### Text shown

# Class S PRSI and the State pension



## Marianne (20 Feb 2012)

Hi, 

As far as I know Class S PRSI is payable by self-employed people once income is €5,000 in a year.  It's paid at the rate of 4% with a minimum payment of €253.00.  

My question is this - if someone is working part-time during a year (and relaxing for the rest of the year  ), earns €5,000 for say 10 weeks work, pays the appropriate tax on the €5,000 at the end of the tax year and pays their Class S PRSI, do they get allocated 52 weeks Class S PRSI for that year?

Thanks.


----------



## Time (20 Feb 2012)

Yes. It counts as a years contributions for the pension.


----------



## Marianne (21 Feb 2012)

Many thanks.


----------



## Palerider (3 Mar 2012)

In terms of value this has to be the best way to fund a non contributory non means tested state pension in the future, Is there better value anywhere in the pensions industry..I don't think so.


----------



## Black Sheep (4 Mar 2012)

This  would become a Contributory Pension if you fund it in the above manner.
Could you continue it for 30 years?


----------



## Protocol (4 Mar 2012)

Palerider,


good point, 253 pa for 10 years gets you 230 pw forever.

However, things may change in the future.


----------



## Black Sheep (6 Mar 2012)

Protocol
Sorry to burst your bubble but it's not as simple as that. Remember the small print


----------



## Time (6 Mar 2012)

What small print?


----------



## RETIRED2017 (17 Feb 2018)

Palerider said:


> In terms of value this has to be the best way to fund a non contributory non means tested state pension in the future, Is there better value anywhere in the pensions industry..I don't think so.


No problem,The top 10% love paying there taxes when you think about all of the above who will be retiring each year for the next forty years,there will be nothing left for the people who pay all of the tax .

The good news is they don't mind,


----------

### Entries supplied
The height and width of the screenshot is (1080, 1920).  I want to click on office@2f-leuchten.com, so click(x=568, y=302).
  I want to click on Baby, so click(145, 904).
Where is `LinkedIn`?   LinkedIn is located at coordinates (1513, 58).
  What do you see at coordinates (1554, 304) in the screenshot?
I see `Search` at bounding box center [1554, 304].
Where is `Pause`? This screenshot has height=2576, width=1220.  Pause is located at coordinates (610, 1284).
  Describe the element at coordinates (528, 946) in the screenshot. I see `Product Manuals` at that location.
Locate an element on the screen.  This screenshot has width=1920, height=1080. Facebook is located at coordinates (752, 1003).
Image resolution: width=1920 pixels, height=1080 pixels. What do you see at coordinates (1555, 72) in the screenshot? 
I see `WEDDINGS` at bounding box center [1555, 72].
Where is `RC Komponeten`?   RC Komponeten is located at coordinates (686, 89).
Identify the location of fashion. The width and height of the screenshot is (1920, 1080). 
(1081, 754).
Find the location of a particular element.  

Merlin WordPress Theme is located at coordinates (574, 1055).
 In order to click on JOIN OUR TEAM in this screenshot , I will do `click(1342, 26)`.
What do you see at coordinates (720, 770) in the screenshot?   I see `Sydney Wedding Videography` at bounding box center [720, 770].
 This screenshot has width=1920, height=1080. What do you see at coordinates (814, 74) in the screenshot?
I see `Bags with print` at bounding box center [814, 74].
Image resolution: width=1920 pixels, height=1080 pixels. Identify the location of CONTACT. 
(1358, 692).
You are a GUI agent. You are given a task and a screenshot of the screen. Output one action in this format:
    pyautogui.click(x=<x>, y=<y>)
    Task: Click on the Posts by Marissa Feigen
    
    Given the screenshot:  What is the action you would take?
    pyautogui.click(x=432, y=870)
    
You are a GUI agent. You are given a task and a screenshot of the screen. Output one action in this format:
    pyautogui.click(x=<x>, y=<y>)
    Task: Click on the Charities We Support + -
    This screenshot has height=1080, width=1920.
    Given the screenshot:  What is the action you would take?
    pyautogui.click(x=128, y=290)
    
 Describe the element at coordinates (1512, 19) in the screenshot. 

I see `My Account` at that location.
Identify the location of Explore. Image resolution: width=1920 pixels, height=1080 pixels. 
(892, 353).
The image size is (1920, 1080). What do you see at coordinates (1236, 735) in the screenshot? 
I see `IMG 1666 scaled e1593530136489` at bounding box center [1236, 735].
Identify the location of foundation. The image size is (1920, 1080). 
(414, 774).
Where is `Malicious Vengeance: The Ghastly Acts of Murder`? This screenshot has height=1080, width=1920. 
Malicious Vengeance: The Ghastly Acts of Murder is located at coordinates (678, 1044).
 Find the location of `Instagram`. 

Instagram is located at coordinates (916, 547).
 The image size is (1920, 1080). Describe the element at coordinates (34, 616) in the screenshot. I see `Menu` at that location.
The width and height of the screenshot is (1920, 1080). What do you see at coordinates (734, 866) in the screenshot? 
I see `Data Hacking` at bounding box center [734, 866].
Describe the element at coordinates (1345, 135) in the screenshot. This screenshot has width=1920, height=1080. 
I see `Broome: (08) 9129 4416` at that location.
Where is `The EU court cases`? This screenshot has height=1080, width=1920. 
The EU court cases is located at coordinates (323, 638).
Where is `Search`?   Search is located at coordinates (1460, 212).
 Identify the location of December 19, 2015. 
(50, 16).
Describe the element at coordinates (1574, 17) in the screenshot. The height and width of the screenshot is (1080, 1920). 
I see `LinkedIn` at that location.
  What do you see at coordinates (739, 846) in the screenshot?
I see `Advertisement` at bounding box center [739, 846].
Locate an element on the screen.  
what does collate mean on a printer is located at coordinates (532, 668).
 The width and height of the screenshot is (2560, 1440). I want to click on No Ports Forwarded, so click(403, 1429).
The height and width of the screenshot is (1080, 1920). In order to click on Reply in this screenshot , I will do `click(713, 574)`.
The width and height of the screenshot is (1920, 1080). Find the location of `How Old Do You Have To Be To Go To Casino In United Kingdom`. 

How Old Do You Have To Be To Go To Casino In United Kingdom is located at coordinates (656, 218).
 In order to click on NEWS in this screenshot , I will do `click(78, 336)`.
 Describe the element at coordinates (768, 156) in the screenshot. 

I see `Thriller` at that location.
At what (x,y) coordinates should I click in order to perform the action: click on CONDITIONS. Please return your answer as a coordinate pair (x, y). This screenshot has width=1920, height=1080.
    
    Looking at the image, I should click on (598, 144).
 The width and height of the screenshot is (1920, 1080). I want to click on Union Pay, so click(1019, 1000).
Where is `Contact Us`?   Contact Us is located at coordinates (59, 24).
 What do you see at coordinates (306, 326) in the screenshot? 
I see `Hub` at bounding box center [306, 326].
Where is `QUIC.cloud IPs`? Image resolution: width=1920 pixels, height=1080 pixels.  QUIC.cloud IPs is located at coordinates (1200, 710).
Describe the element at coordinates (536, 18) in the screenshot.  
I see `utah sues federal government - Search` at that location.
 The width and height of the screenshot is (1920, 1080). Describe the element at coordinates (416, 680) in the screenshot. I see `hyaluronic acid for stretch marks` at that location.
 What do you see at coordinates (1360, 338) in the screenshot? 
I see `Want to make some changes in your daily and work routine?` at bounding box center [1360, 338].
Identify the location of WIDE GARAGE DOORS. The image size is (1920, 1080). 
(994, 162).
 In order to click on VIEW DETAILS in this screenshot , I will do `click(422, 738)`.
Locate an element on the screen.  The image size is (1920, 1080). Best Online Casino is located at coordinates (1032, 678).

### Exercise
Copy the stretch of the Class S PRSI thread from "## Black Sheep (6" through "What small print?" word for word.

### Exercise answer
## Black Sheep (6 Mar 2012)

Protocol
Sorry to burst your bubble but it's not as simple as that. Remember the small print


----------



## Time (6 Mar 2012)

What small print?